The papers were filed as part of an urgent application, launched by the Southern African Agri Initiative in conjunction with nine other associations and wine farms, to lift the ban in so far as it relates to wine.
They also want the record of decision that gave rise to the reinstatement of the ban this month, following a brief suspension thereof last month.
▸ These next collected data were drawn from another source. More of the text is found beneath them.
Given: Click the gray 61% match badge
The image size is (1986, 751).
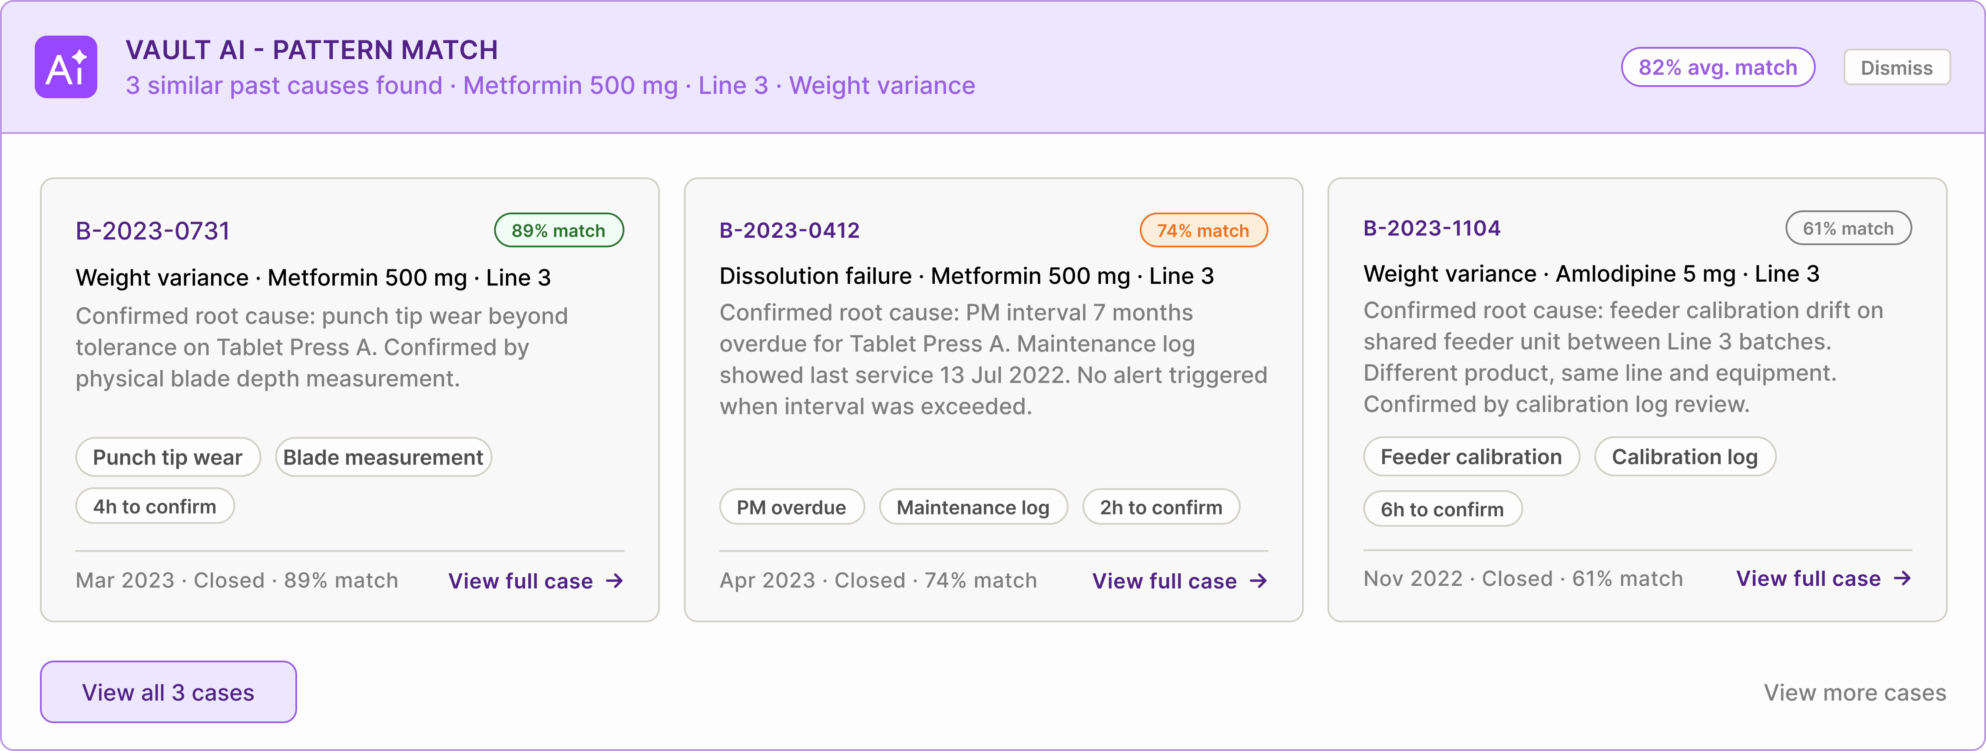Looking at the screenshot, I should point(1847,228).
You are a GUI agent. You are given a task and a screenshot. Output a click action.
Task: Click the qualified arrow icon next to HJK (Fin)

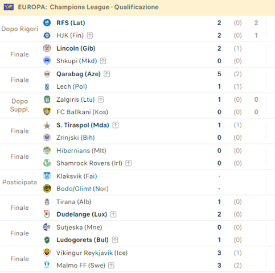[90, 35]
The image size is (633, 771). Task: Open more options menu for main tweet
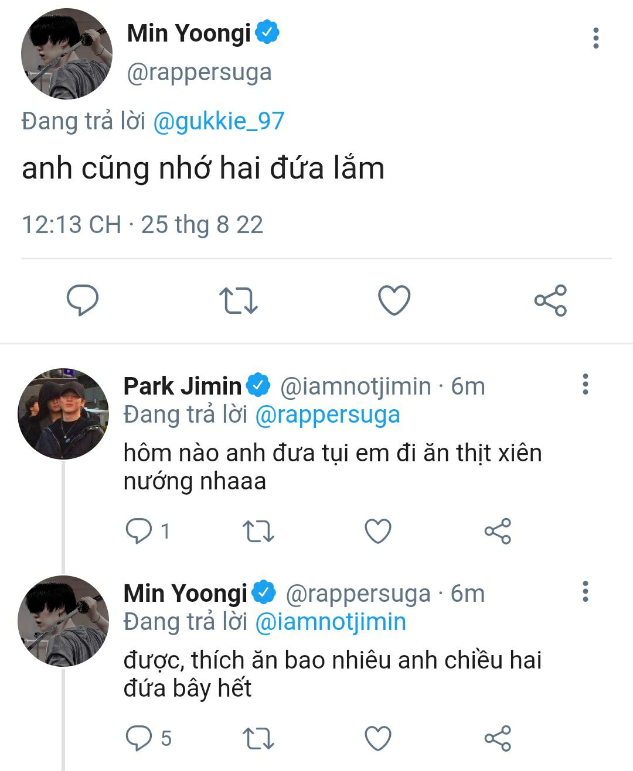tap(595, 38)
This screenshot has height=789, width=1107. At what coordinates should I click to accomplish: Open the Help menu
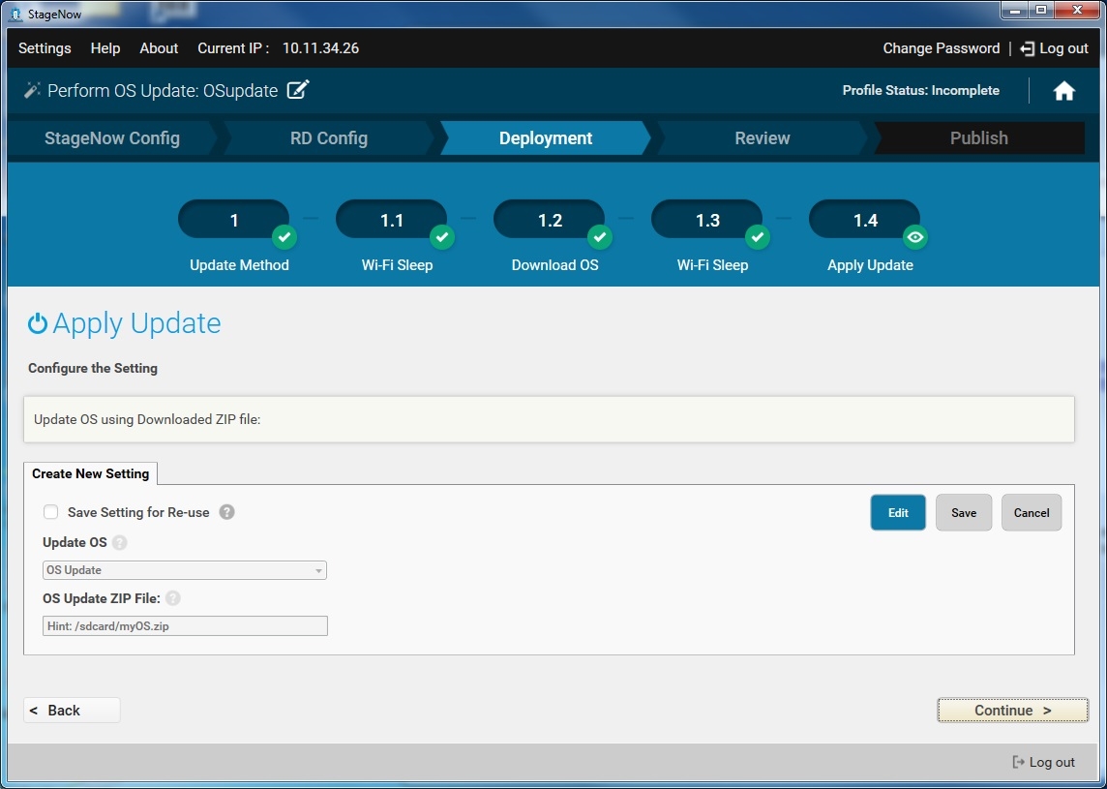[105, 48]
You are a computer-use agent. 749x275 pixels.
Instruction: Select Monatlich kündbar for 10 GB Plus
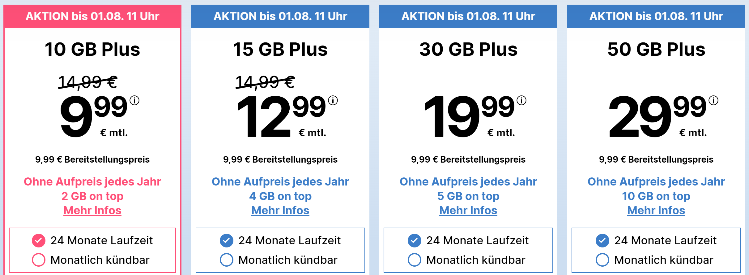[x=39, y=260]
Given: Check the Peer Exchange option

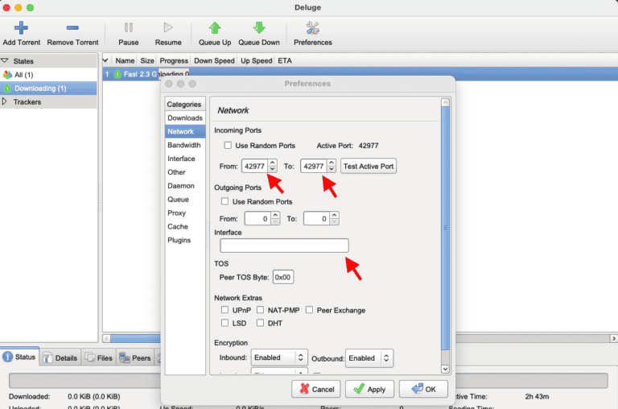Looking at the screenshot, I should coord(310,310).
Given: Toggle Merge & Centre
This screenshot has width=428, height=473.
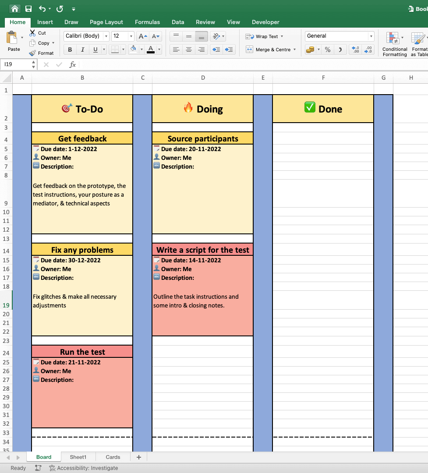Looking at the screenshot, I should pos(270,49).
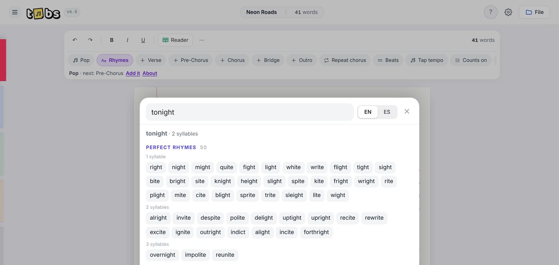Screen dimensions: 559x265
Task: Click the rhyme search field containing tonight
Action: pos(250,112)
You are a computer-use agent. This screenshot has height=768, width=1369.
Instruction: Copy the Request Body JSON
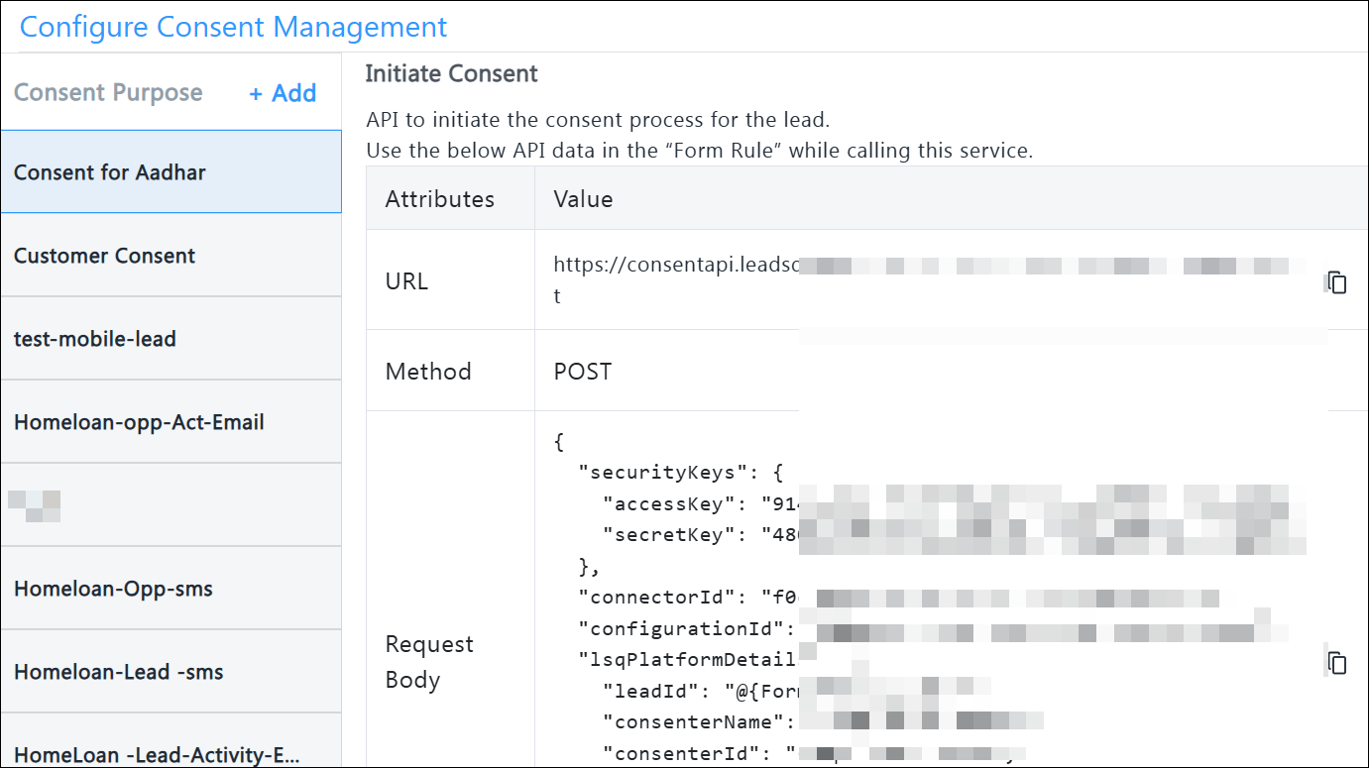[1337, 663]
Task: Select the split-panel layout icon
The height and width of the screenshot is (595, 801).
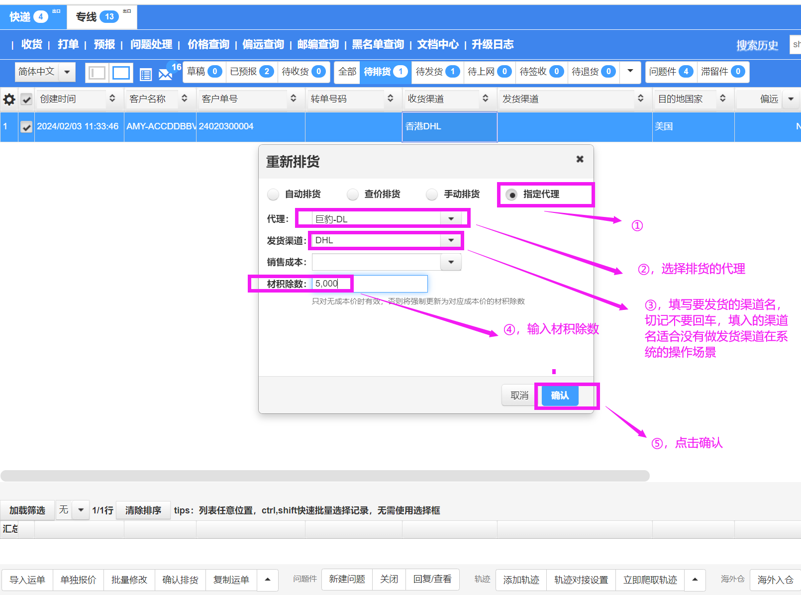Action: [x=97, y=73]
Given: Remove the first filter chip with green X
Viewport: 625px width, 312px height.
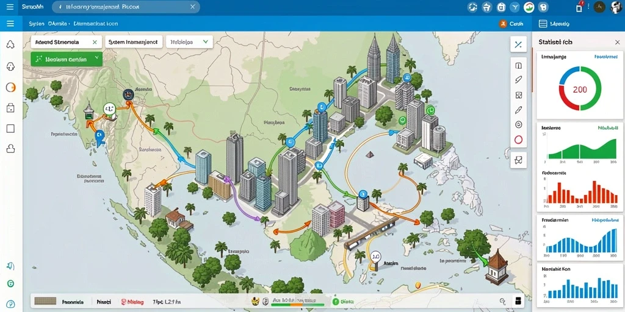Looking at the screenshot, I should [x=95, y=42].
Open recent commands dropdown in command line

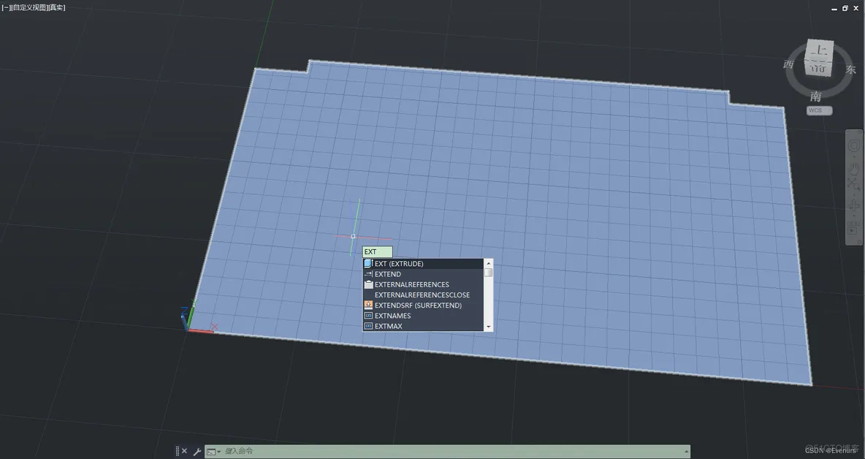point(213,452)

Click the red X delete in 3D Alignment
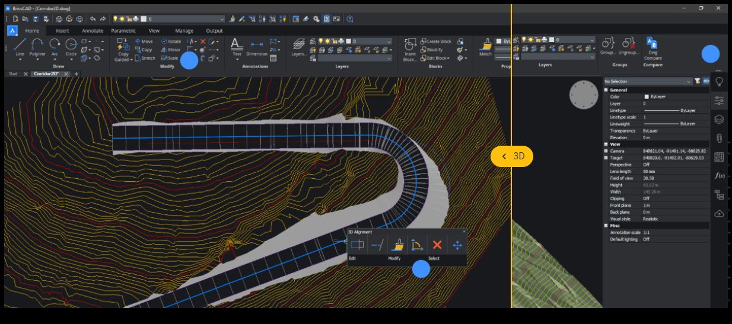tap(437, 245)
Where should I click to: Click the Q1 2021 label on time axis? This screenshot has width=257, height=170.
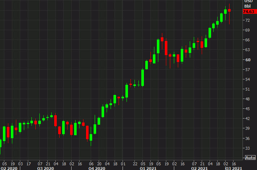pyautogui.click(x=147, y=168)
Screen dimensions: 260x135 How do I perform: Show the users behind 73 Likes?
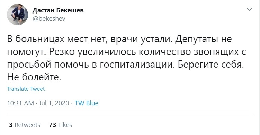[x=61, y=125]
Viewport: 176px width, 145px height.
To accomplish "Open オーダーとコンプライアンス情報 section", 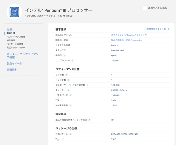I will (x=22, y=56).
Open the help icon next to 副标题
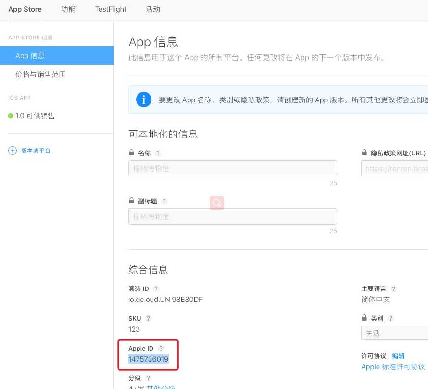The width and height of the screenshot is (428, 389). (x=164, y=201)
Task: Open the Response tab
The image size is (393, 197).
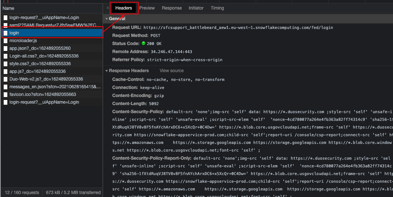Action: click(172, 8)
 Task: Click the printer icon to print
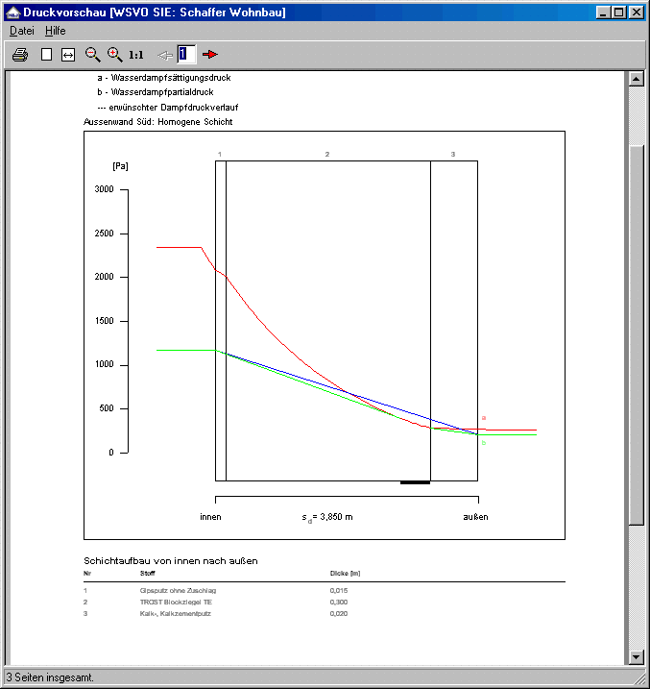click(19, 55)
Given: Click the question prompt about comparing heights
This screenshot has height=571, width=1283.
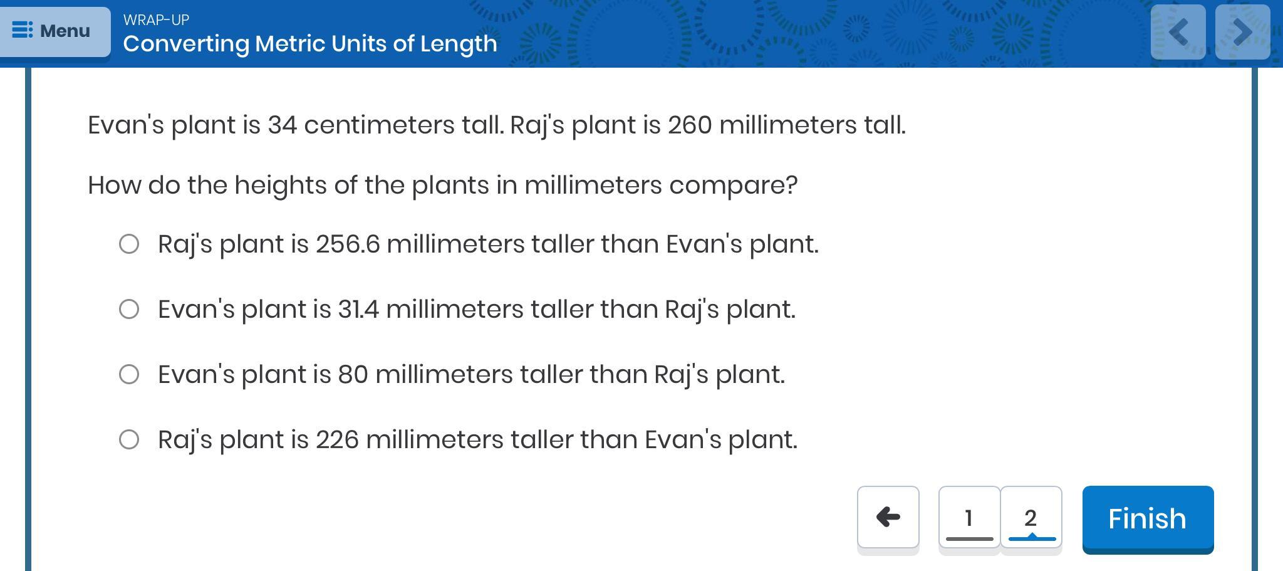Looking at the screenshot, I should tap(442, 186).
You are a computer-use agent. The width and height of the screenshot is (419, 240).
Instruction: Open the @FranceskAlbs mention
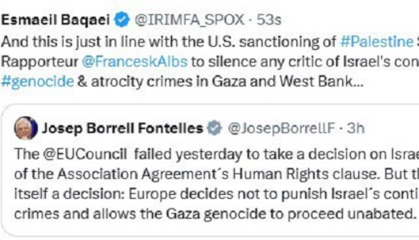tap(135, 62)
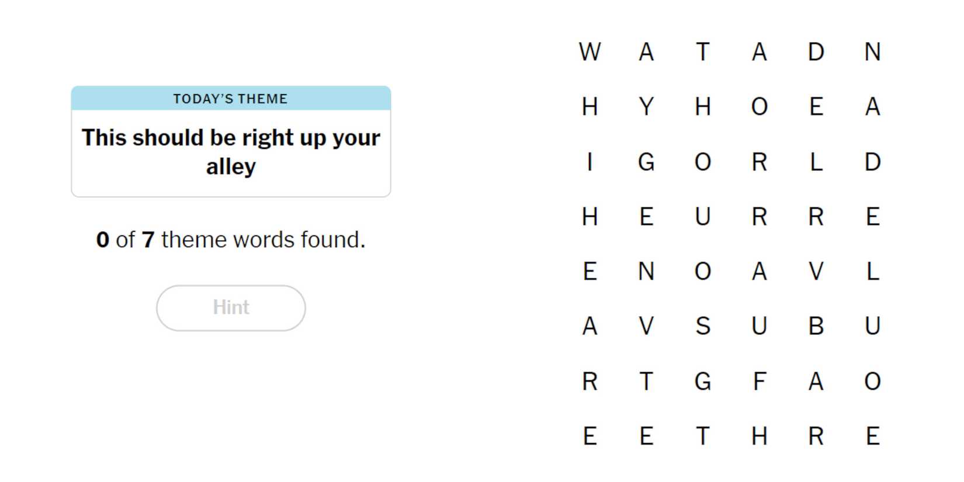Tap the letter F in the grid
This screenshot has height=482, width=964.
tap(759, 382)
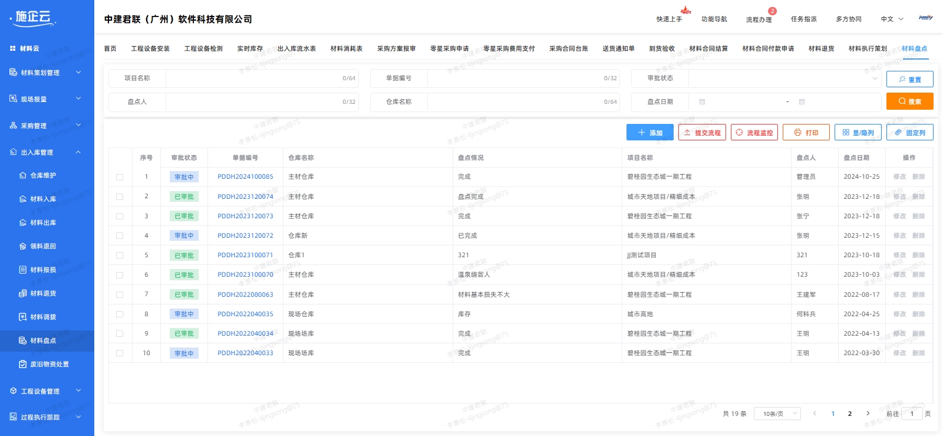This screenshot has height=436, width=943.
Task: Open document link PDDH2024100085
Action: click(x=245, y=176)
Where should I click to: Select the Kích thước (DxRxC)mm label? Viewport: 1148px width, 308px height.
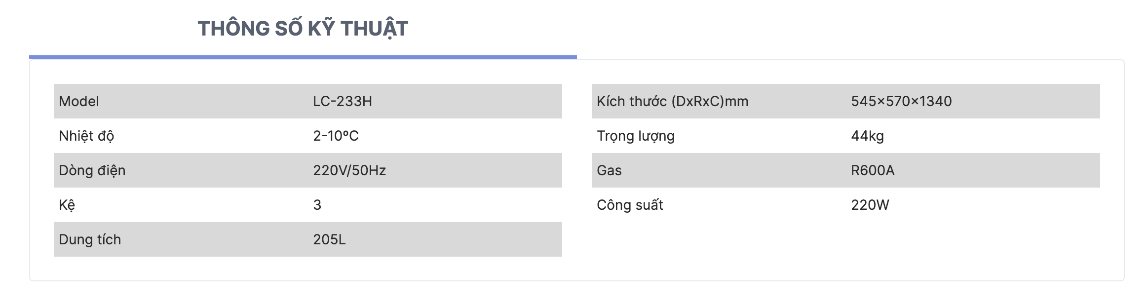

The farmers say the ban in its current form infringes on their rights to human dignity, freedom of expression and freedom of movement.
They say unsold wine has to be discarded if it reaches its sell-by date and that this effectively led to wine producers being deprived of property without compensation as well.
Rossouw in the papers described the knock-on effects of the ban as “destructive”.
He said many wine farms operated as small- or medium-sized family businesses and that they, together with licenced restaurants, employed thousands of workers “from all walks of life”.
“All these workers are dependent to a lesser or greater extent on licenced restaurants on wine farms and elsewhere across the country being able to resume their operations profitably, which is only possible if licenced restaurants are again allowed to serve wine with their meals and if wine tasting on wine farms is again allowed,” he explained.
He said many of these workers had not been able to earn a living while the sale of liquor and the operation of restaurants and hotels was banned or severely restricted.
“Many of these persons are still precluded from earning a living because of the crippling effect of the continued ban on on-site sale and consumption of wine on wine farms and in restaurants and hotels,” he went on.
Of concerns around alcohol abuse and its burden on the healthcare system, Rossouw said the ban “appeared to have been taken on information and data which do not differentiate between trauma cases as a result of the abuse of wine and trauma cases resulting from the use of other types of liquor”.
In any case, he added, there was no real prospect of alcohol abuse by patrons of wine farms, restaurants and hotels – at least, not “to such an extent that the health system of the country will be overburdened”.
The case is expected to be heard next month.